Tuesday, May 19, 2009

The Need for Competing Hypotheses

This morning BBC NEWS Web site released a story with interesting data and an even more interesting interpretation:

Newly-released US census figures show a strong slowdown in the birth-rate that began before the economic crisis hit.

The number of babies born grew by only 0.9% in the year to July 2008, compared with a rise of 2.7% the year before.

The figures have given rise to speculation that families anticipated hard times by having fewer children.

"If prospects look worse for families, they're going to be very likely to have fewer kids," said Mark Mather of the Population Research Bureau.

The surprising part of the figures is that they reflect family planning decisions made from early 2007, when there were only a few signs of an economic slowdown in the US.

The first real sign of the financial meltdown was in August 2007 when credit markets froze up, but unemployment was still low and consumer confidence high.

'Holding back'

Stephanie Ventura, a demographer at the National Center for Health Statistics, which compiled the figures, told the Associated Press news agency it was too early to be sure why there were fewer pregnancies.

But "it is a very good question" to ask about the effect of the economic slowdown, she said. "They might have wanted to hold back" until economic conditions were more settled.

I have no argument with Ventura: The question is definitely a good one.

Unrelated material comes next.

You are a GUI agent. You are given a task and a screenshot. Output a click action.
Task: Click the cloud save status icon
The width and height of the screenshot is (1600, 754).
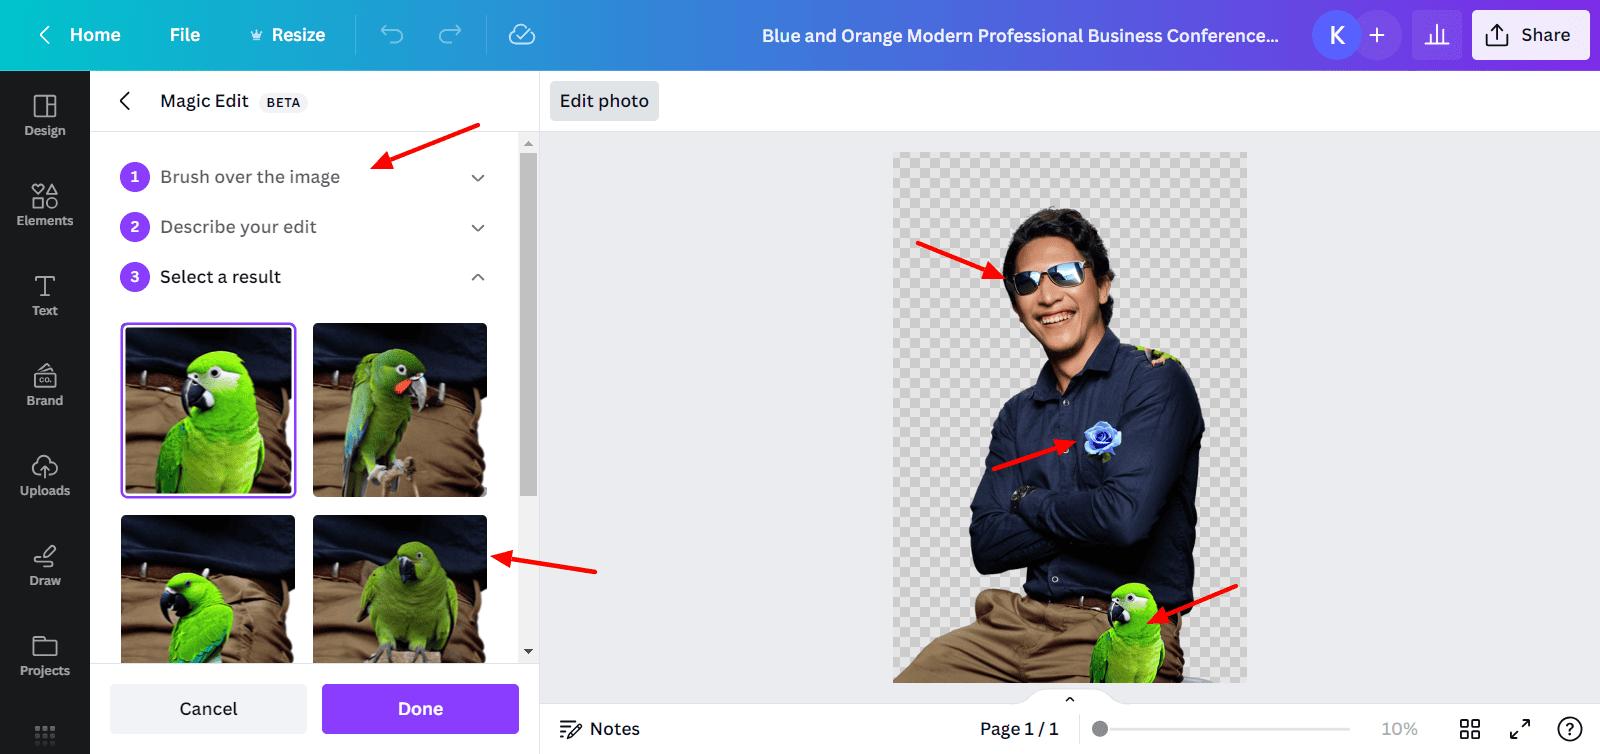coord(522,35)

A better question, however, is why, in the face of such interesting data, there should be such a rush to jump on a single hypothesized interpretation, particularly when that interpretation embodies the classical logical fallacy of affirming the consequent. For example, could the decline be due to families more interested in short-term consumerist indulgences than in making the long-range financial commitments associated with raising a child? Under that hypothesis the addictive grip of consumerism could be considered as a predisposing, if not functional, cause of both the current economic crisis and the decrease in pregnancies. What troubles me about the hypothesis covered in this BBC report is that its causality is more mystical than either predisposing or functional; and such a hypothesis, in turn, could engender a cultural bias that prefers the mystical to the logical. At a time when it has become fashionable to worry about whether Google is making us stupid, do we now have to start worrying about the BBC as well?